Bu uygulama devam ederse birkaç on yıl sonra her Bolulu dikilmiş bir ağaca sahip olacak.

***

Bolu gezisi benim için grupta bulunanlardan daha farklı bir anlam taşıyordu.

1988-89 yılında ifa ettiğim askerlik görevim Bolu idi. Orada kısa da olsa bulunma şansına sahip olmuştum.
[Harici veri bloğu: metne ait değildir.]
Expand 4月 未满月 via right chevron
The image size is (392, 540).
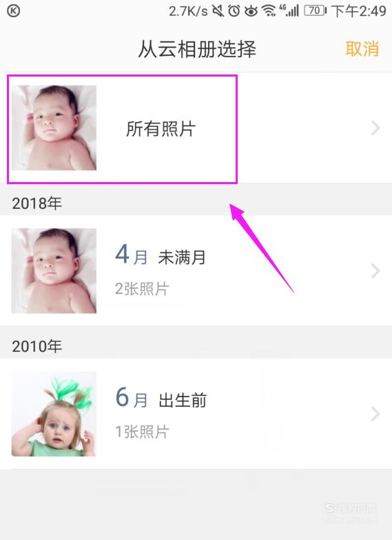tap(375, 270)
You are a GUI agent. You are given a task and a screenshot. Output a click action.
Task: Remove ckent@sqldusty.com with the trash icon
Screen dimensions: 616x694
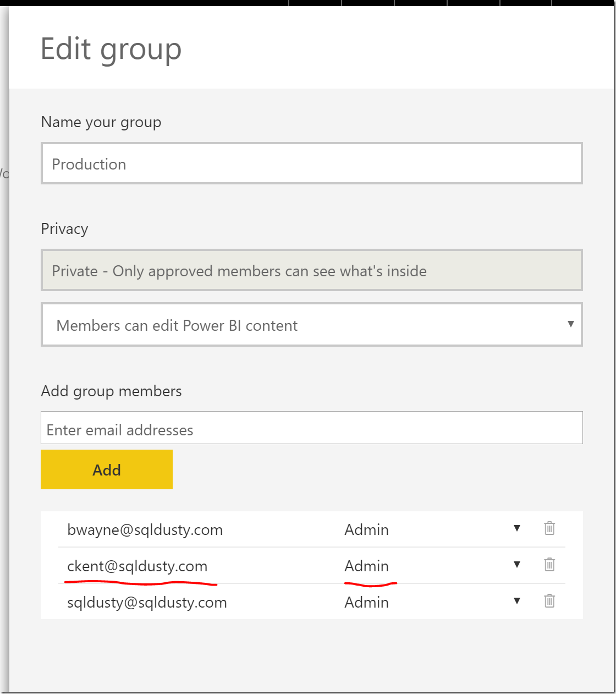coord(549,565)
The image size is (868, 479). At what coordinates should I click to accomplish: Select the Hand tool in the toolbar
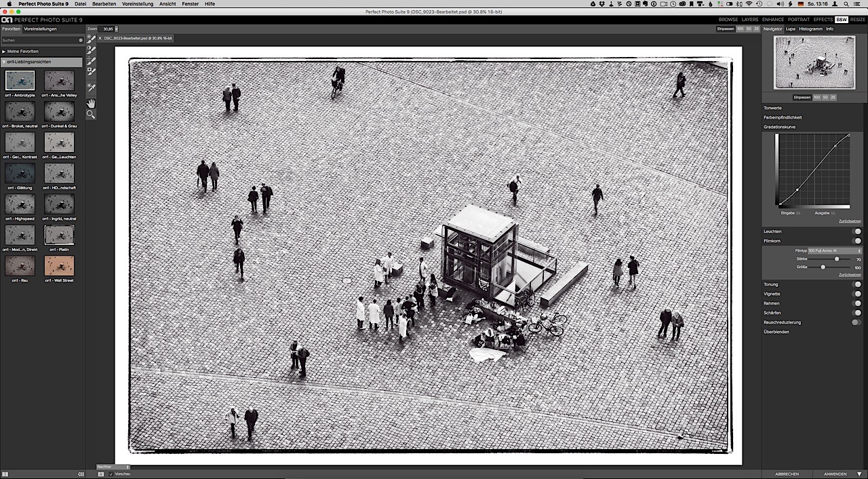91,103
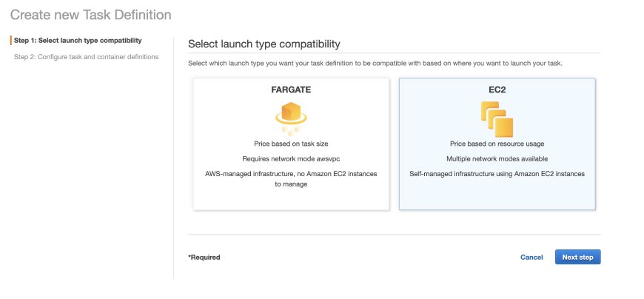
Task: Click 'Price based on resource usage' text
Action: 497,144
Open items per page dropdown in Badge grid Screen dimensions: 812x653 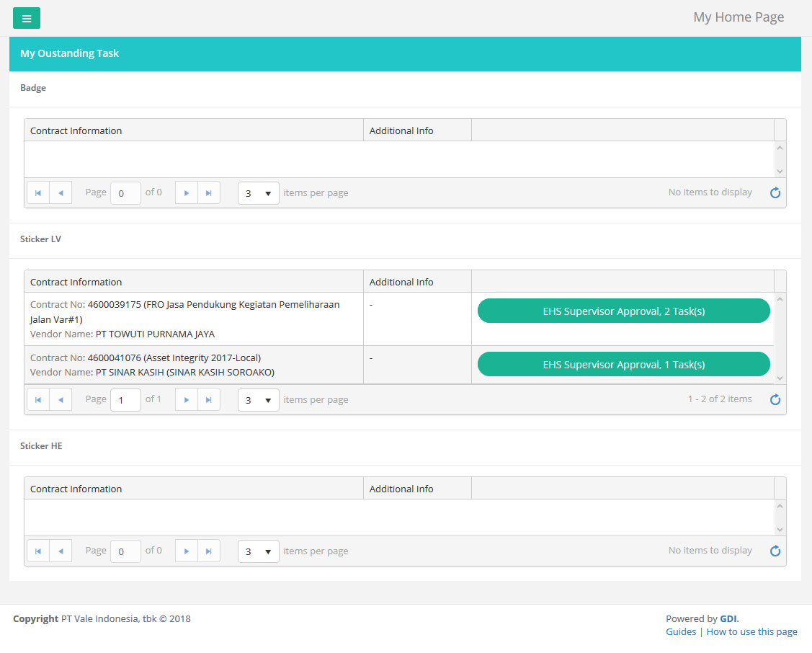coord(259,193)
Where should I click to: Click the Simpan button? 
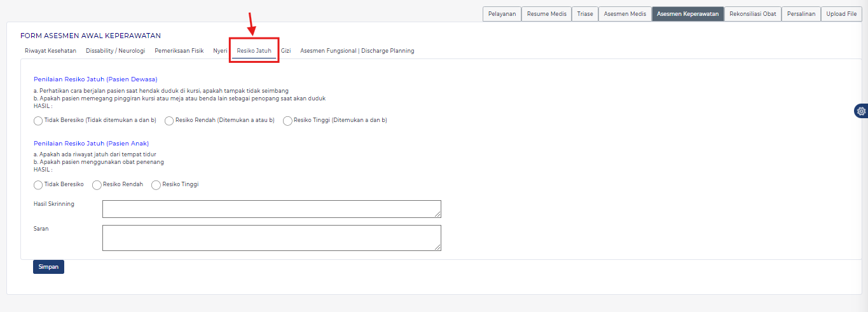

Ancak askerlik yaptığım dönemin Bolu’su ile bu günki Bolu arasında çok büyük bir fark oluşmuş. O dönemler bir kasaba havası taşıyan Bolu, gelişmiş ve güzelleşmiş. Ayrıca daha da bir şehir havası hakim olmuş Bolu’ya.

***

Türkiye Yazarlar Birliği Konya Şubesi tarafından düzenlenen veya kendi imkânlarımla gerçekleştirdiğim geziler sonrasında “Çok gezen mi çok okuyan mı çok bilir” sorusunun cevabını artık net olarak verebilirim. “Çok okuyup aynı zamanda çok gezme fırsatı bulanlar çok bilirler.” Okuduklarımızı görerek pekiştirme imkânı bulursak daha sağlıklı bilgiye ulaşmamız mümkün olur. Ama okumadan da bilgiye ulaşılamayacağını düşünenlerdenim.

***

Bolu’da kaldığımız iki gece boyunca bize kucak açan Bolu Polisevi yöneticilerinede teşekkürü bir borç olarak kabul ediyorum.